Remediations
Remediate issues one by one to achieve zero misconfigurations.
Overview
The audit pane lists all misconfigurations. This can be seen a TO-DO list of identified issues, helping you tackle each problem one at a time. Monokle Cloud helps ease the process of remediating misconfigurations through problem descriptions, auto-fixes, suppressions, and more.
You can use hotkeys within the audit pane to remediate faster?
j
to select the next problem.k
to select the previous problem.e
to edit by focusing on the problem in the editor.esc
to return to the misconfiguration list after editing.a
to apply an auto-fix.s
to request a suppression.
Basics
Edit
Edit your source code within our editor to see whether your fixes remediate the misconfiguration in real-time.
To edit a problem you can click on the editor or press e
.
Auto-fix
When you edit several problems you will notice that many issues can be fixed by adding or removing a property. Monokle automates this process by suggesting fixes for each error and applying the accepted update to the source code for you.
To auto-fix a problem, click the magic wand or press f
.
Suppressions
When addressing a misconfiguration, you might decide that a specific misconfiguration doesn't need to be fixed or you might notice that your service actually needs a specific permission, meaning you are dealing with a case specific false positive. In these cases, suppressions allow you to hide the problem until further notice.
Fingerprint-based Suppressions
Fingerprint-based suppressions are external suppressions that work without any modifications to the source code. Each misconfiguration has a unique fingerprint. Requesting a suppression will store this in a database. Behind the scenes, all of Monokle's Policy Enforcement Points will stay up to date by fetching updates from said database. In Monokle, you can only use fingerprint-based suppressions within projects.
You can click the eye icon or press s
for fingerprint-based suppressions.
Annotation-based Suppressions
This inline suppression works by adding the monokle.io/suppress
annotation. There are two possible formats: either you add the rule identifier or the plugin identifier together with the human-friendly name of the rule as seen below. You will have to commit these changes to the repository to persist them.
apiVersion: apps/v1
kind: StatefulSet
metadata:
name: happy-cms-database
annotations:
monokle.io/suppress.PSS205: false positive
monokle.io/suppress.kbp.no-latest-image: wont fix
spec:
serviceName: database-headless
replicas: 1
...
You can edit the source code for annotation-based suppressions.
Asking for help
Suppressions aren't always a good idea.
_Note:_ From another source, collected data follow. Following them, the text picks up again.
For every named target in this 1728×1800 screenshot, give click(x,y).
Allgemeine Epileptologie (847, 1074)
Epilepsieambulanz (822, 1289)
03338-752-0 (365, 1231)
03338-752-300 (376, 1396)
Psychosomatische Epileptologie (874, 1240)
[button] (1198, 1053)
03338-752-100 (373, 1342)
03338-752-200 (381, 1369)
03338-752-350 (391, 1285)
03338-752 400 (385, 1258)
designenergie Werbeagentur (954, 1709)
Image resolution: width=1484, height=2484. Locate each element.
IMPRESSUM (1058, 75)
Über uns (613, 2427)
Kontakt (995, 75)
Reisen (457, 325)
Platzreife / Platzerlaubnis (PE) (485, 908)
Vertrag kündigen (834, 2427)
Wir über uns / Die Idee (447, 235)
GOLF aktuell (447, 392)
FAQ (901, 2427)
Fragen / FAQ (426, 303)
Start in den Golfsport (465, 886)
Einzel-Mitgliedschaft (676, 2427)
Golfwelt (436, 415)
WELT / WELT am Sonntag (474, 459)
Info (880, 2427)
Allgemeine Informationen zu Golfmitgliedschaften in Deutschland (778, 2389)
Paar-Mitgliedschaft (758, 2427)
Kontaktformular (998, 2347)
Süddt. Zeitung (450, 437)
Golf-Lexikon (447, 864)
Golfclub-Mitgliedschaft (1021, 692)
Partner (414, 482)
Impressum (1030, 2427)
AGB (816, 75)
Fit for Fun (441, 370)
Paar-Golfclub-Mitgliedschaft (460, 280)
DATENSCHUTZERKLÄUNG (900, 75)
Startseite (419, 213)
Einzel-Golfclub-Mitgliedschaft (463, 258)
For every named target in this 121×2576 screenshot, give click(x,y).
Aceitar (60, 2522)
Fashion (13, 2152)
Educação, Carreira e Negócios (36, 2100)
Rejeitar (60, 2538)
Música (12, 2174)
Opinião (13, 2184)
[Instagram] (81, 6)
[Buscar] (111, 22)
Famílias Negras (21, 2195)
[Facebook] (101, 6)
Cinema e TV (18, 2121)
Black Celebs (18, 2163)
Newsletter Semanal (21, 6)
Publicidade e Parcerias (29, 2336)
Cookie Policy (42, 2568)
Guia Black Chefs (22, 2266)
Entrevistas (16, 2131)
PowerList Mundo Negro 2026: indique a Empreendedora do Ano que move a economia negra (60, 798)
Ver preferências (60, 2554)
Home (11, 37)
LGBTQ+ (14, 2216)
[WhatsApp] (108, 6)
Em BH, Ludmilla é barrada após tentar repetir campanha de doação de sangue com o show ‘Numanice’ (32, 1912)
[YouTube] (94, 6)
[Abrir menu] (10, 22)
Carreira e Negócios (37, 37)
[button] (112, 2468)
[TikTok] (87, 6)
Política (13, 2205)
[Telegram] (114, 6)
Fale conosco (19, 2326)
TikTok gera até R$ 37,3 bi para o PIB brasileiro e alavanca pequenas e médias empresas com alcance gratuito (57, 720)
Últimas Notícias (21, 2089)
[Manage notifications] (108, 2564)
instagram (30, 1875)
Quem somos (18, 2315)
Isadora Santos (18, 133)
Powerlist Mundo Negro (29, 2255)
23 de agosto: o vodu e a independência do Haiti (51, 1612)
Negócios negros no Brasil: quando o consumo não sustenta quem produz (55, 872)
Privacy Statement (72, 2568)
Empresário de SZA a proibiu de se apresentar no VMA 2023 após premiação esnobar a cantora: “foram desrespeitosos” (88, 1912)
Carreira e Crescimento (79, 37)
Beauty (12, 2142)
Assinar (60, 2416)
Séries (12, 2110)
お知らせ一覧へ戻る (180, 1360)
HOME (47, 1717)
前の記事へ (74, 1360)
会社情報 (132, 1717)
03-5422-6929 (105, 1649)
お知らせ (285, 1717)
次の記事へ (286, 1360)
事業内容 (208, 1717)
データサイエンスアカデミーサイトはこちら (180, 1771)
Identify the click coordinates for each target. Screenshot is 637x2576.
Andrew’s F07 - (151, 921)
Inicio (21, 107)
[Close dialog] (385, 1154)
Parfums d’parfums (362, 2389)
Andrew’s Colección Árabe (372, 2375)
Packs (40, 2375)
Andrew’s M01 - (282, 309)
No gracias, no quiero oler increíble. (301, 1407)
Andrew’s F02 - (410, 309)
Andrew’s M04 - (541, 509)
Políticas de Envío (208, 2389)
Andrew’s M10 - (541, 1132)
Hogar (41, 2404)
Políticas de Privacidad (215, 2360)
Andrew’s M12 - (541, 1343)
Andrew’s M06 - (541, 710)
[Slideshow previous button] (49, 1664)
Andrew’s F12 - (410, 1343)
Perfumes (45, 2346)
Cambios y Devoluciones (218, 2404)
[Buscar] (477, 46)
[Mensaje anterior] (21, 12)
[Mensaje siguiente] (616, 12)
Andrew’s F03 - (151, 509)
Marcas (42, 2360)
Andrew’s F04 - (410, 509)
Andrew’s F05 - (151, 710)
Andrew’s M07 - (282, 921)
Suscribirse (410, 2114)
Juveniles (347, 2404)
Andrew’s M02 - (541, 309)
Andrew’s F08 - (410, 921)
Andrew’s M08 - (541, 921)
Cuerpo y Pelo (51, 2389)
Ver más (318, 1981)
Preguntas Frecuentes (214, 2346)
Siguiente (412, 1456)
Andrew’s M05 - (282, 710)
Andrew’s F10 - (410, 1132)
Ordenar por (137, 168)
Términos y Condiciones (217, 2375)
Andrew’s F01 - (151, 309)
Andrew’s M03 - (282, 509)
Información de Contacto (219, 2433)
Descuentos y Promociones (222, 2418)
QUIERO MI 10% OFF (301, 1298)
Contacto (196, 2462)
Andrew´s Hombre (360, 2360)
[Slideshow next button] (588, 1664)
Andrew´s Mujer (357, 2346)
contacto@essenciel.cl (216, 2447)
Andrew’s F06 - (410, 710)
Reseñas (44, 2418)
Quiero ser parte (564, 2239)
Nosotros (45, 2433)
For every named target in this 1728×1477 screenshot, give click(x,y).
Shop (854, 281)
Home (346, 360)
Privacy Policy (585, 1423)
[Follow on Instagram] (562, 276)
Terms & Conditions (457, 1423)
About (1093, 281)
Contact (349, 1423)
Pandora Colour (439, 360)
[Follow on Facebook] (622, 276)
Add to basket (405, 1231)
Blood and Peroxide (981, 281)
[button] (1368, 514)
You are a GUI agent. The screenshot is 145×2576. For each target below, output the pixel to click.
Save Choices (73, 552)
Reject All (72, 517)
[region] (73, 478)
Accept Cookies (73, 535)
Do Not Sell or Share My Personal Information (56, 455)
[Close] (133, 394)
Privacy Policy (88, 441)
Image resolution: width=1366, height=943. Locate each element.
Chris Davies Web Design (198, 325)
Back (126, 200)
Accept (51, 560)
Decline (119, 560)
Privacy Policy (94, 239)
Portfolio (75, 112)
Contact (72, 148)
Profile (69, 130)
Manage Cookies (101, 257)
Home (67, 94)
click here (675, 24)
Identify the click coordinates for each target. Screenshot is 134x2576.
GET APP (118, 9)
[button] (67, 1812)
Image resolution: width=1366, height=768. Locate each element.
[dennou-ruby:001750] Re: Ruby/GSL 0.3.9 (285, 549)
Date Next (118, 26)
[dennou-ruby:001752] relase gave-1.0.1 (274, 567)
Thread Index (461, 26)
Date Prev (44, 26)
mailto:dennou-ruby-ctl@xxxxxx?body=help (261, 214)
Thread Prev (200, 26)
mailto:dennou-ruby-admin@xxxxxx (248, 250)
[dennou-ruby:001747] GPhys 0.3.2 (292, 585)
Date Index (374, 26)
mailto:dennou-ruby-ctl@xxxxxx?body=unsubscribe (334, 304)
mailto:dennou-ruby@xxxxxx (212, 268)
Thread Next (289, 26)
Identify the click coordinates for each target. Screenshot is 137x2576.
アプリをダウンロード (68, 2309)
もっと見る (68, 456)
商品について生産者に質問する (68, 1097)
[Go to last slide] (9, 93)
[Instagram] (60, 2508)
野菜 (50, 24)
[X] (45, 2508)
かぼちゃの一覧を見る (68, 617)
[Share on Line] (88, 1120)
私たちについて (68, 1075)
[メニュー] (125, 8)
When it's unclear if or how a misconfiguration should be handled, Monokle allows you to collaborate with your colleagues to decide what action to take by sharing these instances in real-time. Simply copy the URL and share it with a colleague to work together on remediating it.
Advanced
Suppression Approval Flows
To ensure quality, project developers themselves cannot suppress misconfigurations. Instead they will request for a suppression which can be approved by a project operator. As an operator you can navigate to the project's dashboard and see all the suppressions of your project. Once approved, suppressions will be synchronised across all policy enforcement points.